Copy out every one of the entries below, character for character and in the same order.
§ §
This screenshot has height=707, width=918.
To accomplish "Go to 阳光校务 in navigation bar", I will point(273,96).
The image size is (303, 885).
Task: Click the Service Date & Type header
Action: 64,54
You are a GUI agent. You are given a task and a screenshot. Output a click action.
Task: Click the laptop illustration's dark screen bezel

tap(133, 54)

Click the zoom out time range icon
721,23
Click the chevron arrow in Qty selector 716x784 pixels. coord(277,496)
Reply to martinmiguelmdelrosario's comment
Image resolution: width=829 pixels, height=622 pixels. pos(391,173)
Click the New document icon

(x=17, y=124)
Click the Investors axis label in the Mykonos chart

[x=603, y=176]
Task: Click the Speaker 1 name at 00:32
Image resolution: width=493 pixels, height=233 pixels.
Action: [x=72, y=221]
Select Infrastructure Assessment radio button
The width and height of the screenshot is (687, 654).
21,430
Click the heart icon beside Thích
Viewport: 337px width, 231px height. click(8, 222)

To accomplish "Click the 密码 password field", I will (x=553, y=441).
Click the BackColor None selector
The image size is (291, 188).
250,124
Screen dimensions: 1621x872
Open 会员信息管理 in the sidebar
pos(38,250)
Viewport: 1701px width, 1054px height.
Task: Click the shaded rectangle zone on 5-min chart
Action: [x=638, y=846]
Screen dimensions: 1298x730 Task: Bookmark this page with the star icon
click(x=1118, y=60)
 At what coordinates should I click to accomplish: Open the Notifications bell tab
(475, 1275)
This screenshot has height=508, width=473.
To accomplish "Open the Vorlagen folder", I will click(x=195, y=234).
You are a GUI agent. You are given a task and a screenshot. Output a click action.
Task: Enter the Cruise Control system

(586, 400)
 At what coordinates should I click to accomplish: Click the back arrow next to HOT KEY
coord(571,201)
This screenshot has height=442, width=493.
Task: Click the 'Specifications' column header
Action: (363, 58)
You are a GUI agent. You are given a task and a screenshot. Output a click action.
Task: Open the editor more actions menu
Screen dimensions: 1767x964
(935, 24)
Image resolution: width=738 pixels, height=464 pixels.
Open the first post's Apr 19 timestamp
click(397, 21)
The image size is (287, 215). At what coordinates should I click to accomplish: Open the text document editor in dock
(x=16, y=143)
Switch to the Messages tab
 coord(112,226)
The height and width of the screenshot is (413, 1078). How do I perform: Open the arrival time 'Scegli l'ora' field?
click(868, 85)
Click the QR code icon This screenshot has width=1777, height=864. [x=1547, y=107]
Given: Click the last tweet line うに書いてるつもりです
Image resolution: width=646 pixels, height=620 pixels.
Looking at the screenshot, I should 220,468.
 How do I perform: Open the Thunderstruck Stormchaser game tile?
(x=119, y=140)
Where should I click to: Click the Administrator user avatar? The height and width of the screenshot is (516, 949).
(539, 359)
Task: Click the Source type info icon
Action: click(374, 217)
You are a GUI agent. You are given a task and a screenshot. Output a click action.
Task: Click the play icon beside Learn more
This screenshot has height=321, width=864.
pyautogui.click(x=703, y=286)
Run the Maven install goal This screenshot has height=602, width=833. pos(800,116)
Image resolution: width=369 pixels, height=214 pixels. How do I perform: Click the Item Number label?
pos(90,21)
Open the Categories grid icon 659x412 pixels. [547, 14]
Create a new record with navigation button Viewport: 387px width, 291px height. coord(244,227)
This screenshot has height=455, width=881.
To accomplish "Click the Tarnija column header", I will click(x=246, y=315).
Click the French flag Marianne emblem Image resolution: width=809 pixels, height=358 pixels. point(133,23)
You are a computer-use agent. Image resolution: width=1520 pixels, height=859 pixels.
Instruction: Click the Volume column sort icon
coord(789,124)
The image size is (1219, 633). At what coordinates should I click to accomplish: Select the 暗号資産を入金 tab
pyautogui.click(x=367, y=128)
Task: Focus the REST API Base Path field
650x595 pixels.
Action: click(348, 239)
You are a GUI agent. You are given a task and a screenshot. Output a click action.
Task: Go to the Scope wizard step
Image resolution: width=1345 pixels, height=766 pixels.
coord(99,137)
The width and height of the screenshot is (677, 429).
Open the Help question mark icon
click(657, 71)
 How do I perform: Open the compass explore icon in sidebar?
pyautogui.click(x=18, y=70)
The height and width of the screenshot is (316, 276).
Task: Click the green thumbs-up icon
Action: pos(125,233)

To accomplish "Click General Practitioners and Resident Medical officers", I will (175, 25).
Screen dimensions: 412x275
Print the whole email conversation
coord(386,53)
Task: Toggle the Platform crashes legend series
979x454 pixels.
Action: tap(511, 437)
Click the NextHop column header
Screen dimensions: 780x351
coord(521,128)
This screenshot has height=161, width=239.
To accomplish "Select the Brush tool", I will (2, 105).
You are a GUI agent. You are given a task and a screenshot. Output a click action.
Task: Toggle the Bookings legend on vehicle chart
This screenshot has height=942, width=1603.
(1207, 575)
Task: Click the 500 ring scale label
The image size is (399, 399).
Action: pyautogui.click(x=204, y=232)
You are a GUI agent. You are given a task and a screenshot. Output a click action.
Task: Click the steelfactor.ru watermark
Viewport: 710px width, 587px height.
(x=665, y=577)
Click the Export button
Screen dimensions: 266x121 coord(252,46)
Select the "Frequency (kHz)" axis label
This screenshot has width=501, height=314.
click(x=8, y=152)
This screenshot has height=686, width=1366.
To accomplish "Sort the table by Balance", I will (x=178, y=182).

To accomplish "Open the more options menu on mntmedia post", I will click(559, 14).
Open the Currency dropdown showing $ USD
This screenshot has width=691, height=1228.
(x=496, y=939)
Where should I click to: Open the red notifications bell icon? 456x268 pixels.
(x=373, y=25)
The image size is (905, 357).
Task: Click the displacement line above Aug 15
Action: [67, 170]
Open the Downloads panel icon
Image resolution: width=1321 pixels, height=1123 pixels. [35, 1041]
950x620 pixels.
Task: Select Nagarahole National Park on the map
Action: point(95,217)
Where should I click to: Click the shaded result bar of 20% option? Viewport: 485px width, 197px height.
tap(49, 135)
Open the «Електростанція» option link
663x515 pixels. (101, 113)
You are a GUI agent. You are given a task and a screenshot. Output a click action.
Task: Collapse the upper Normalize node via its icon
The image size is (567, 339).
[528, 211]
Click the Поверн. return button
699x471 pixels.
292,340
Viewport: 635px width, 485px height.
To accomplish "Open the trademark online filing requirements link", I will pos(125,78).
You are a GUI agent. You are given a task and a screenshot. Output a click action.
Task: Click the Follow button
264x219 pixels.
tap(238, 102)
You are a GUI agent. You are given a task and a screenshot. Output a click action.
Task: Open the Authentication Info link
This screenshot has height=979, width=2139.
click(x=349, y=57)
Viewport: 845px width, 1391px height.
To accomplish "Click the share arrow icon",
§ §
Answer to the task.
This screenshot has height=707, width=918.
To accomplish "Go to 阳光校务 in navigation bar", I will point(273,96).
The image size is (303, 885).
Task: Click the Service Date & Type header
Action: 64,54
You are a GUI agent. You are given a task and a screenshot. Output a click action.
Task: Click the laptop illustration's dark screen bezel

tap(133, 54)

Click the zoom out time range icon
721,23
Click the chevron arrow in Qty selector 716x784 pixels. coord(277,496)
Reply to martinmiguelmdelrosario's comment
Image resolution: width=829 pixels, height=622 pixels. pos(391,173)
Click the New document icon

(x=17, y=124)
Click the Investors axis label in the Mykonos chart

[x=603, y=176]
Task: Click the Speaker 1 name at 00:32
Image resolution: width=493 pixels, height=233 pixels.
Action: [x=72, y=221]
Select Infrastructure Assessment radio button
The width and height of the screenshot is (687, 654).
21,430
Click the heart icon beside Thích
Viewport: 337px width, 231px height. click(8, 222)

To accomplish "Click the 密码 password field", I will (x=553, y=441).
Click the BackColor None selector
The image size is (291, 188).
250,124
Screen dimensions: 1621x872
Open 会员信息管理 in the sidebar
pos(38,250)
Viewport: 1701px width, 1054px height.
Task: Click the shaded rectangle zone on 5-min chart
Action: [x=638, y=846]
Screen dimensions: 1298x730 Task: Bookmark this page with the star icon
click(x=1118, y=60)
 At what coordinates should I click to accomplish: Open the Notifications bell tab
(475, 1275)
This screenshot has height=508, width=473.
To accomplish "Open the Vorlagen folder", I will click(x=195, y=234).
You are a GUI agent. You are given a task and a screenshot. Output a click action.
Task: Enter the Cruise Control system

(586, 400)
 At what coordinates should I click to accomplish: Click the back arrow next to HOT KEY
coord(571,201)
This screenshot has height=442, width=493.
Task: Click the 'Specifications' column header
Action: (363, 58)
You are a GUI agent. You are given a task and a screenshot. Output a click action.
Task: Open the editor more actions menu
Screen dimensions: 1767x964
(935, 24)
Image resolution: width=738 pixels, height=464 pixels.
Open the first post's Apr 19 timestamp
click(397, 21)
The image size is (287, 215). At what coordinates should I click to accomplish: Open the text document editor in dock
(x=16, y=143)
Switch to the Messages tab
 coord(112,226)
The height and width of the screenshot is (413, 1078). How do I perform: Open the arrival time 'Scegli l'ora' field?
click(868, 85)
Click the QR code icon This screenshot has width=1777, height=864. [x=1547, y=107]
Given: Click the last tweet line うに書いてるつもりです
Image resolution: width=646 pixels, height=620 pixels.
Looking at the screenshot, I should 220,468.
 How do I perform: Open the Thunderstruck Stormchaser game tile?
(x=119, y=140)
Where should I click to: Click the Administrator user avatar? The height and width of the screenshot is (516, 949).
(539, 359)
Task: Click the Source type info icon
Action: click(374, 217)
You are a GUI agent. You are given a task and a screenshot. Output a click action.
Task: Click the play icon beside Learn more
This screenshot has height=321, width=864.
pyautogui.click(x=703, y=286)
Run the Maven install goal This screenshot has height=602, width=833. pos(800,116)
Image resolution: width=369 pixels, height=214 pixels. How do I perform: Click the Item Number label?
pos(90,21)
Open the Categories grid icon 659x412 pixels. [547, 14]
Create a new record with navigation button Viewport: 387px width, 291px height. coord(244,227)
This screenshot has height=455, width=881.
To accomplish "Click the Tarnija column header", I will click(x=246, y=315).
Click the French flag Marianne emblem Image resolution: width=809 pixels, height=358 pixels. point(133,23)
You are a computer-use agent. Image resolution: width=1520 pixels, height=859 pixels.
Instruction: Click the Volume column sort icon
coord(789,124)
The image size is (1219, 633). At what coordinates should I click to accomplish: Select the 暗号資産を入金 tab
pyautogui.click(x=367, y=128)
Task: Focus the REST API Base Path field
650x595 pixels.
Action: click(348, 239)
You are a GUI agent. You are given a task and a screenshot. Output a click action.
Task: Go to the Scope wizard step
Image resolution: width=1345 pixels, height=766 pixels.
coord(99,137)
The width and height of the screenshot is (677, 429).
Open the Help question mark icon
click(657, 71)
 How do I perform: Open the compass explore icon in sidebar?
pyautogui.click(x=18, y=70)
The height and width of the screenshot is (316, 276).
Task: Click the green thumbs-up icon
Action: pos(125,233)

To accomplish "Click General Practitioners and Resident Medical officers", I will (175, 25).
Screen dimensions: 412x275
Print the whole email conversation
coord(386,53)
Task: Toggle the Platform crashes legend series
979x454 pixels.
Action: tap(511, 437)
Click the NextHop column header
Screen dimensions: 780x351
coord(521,128)
This screenshot has height=161, width=239.
To accomplish "Select the Brush tool", I will (2, 105).
You are a GUI agent. You are given a task and a screenshot. Output a click action.
Task: Toggle the Bookings legend on vehicle chart
This screenshot has height=942, width=1603.
(1207, 575)
Task: Click the 500 ring scale label
The image size is (399, 399).
Action: pyautogui.click(x=204, y=232)
You are a GUI agent. You are given a task and a screenshot. Output a click action.
Task: Click the steelfactor.ru watermark
Viewport: 710px width, 587px height.
(x=665, y=577)
Click the Export button
Screen dimensions: 266x121 coord(252,46)
Select the "Frequency (kHz)" axis label
This screenshot has width=501, height=314.
click(x=8, y=152)
This screenshot has height=686, width=1366.
To accomplish "Sort the table by Balance", I will (x=178, y=182).

To accomplish "Open the more options menu on mntmedia post", I will click(559, 14).
Open the Currency dropdown showing $ USD
This screenshot has width=691, height=1228.
(x=496, y=939)
Where should I click to: Open the red notifications bell icon? 456x268 pixels.
(x=373, y=25)
The image size is (905, 357).
Task: Click the displacement line above Aug 15
Action: [67, 170]
Open the Downloads panel icon
Image resolution: width=1321 pixels, height=1123 pixels. [35, 1041]
950x620 pixels.
Task: Select Nagarahole National Park on the map
Action: point(95,217)
Where should I click to: Click the shaded result bar of 20% option? Viewport: 485px width, 197px height.
tap(49, 135)
Open the «Електростанція» option link
663x515 pixels. (101, 113)
You are a GUI agent. You are given a task and a screenshot. Output a click action.
Task: Collapse the upper Normalize node via its icon
The image size is (567, 339).
[528, 211]
Click the Поверн. return button
699x471 pixels.
292,340
Viewport: 635px width, 485px height.
To accomplish "Open the trademark online filing requirements link", I will pos(125,78).
You are a GUI agent. You are given a task and a screenshot. Output a click action.
Task: Click the Follow button
264x219 pixels.
tap(238, 102)
You are a GUI agent. You are given a task and a screenshot. Output a click action.
Task: Open the Authentication Info link
This screenshot has height=979, width=2139.
click(x=349, y=57)
Viewport: 845px width, 1391px height.
To accomplish "Click the share arrow icon",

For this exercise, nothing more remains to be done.